== Brief ==
Could you reproduce every entry that follows, exactly as shown?

== Given data ==
=== Begin Enclosure ===

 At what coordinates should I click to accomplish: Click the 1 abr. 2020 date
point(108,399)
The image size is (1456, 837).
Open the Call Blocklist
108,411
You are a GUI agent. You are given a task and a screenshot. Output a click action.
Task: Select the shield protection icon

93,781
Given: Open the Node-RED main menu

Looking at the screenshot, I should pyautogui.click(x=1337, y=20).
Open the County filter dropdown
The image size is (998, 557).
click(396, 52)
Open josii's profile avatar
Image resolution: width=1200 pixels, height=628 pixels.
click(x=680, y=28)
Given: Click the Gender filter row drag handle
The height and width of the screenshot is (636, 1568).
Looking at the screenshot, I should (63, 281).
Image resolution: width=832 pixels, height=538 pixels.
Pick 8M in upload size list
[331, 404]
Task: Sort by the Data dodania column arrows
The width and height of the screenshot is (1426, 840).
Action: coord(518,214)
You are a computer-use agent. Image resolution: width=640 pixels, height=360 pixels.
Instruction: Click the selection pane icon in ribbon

=== End Enclosure ===

== Answer section ==
 At what coordinates should I click to accomplish: Click the 1 abr. 2020 date
point(108,399)
The image size is (1456, 837).
Open the Call Blocklist
108,411
You are a GUI agent. You are given a task and a screenshot. Output a click action.
Task: Select the shield protection icon

93,781
Given: Open the Node-RED main menu

Looking at the screenshot, I should pyautogui.click(x=1337, y=20).
Open the County filter dropdown
The image size is (998, 557).
click(396, 52)
Open josii's profile avatar
Image resolution: width=1200 pixels, height=628 pixels.
click(x=680, y=28)
Given: Click the Gender filter row drag handle
The height and width of the screenshot is (636, 1568).
Looking at the screenshot, I should (63, 281).
Image resolution: width=832 pixels, height=538 pixels.
Pick 8M in upload size list
[331, 404]
Task: Sort by the Data dodania column arrows
The width and height of the screenshot is (1426, 840).
Action: coord(518,214)
You are a computer-use agent. Image resolution: width=640 pixels, height=360 pixels.
Instruction: Click the selection pane icon in ribbon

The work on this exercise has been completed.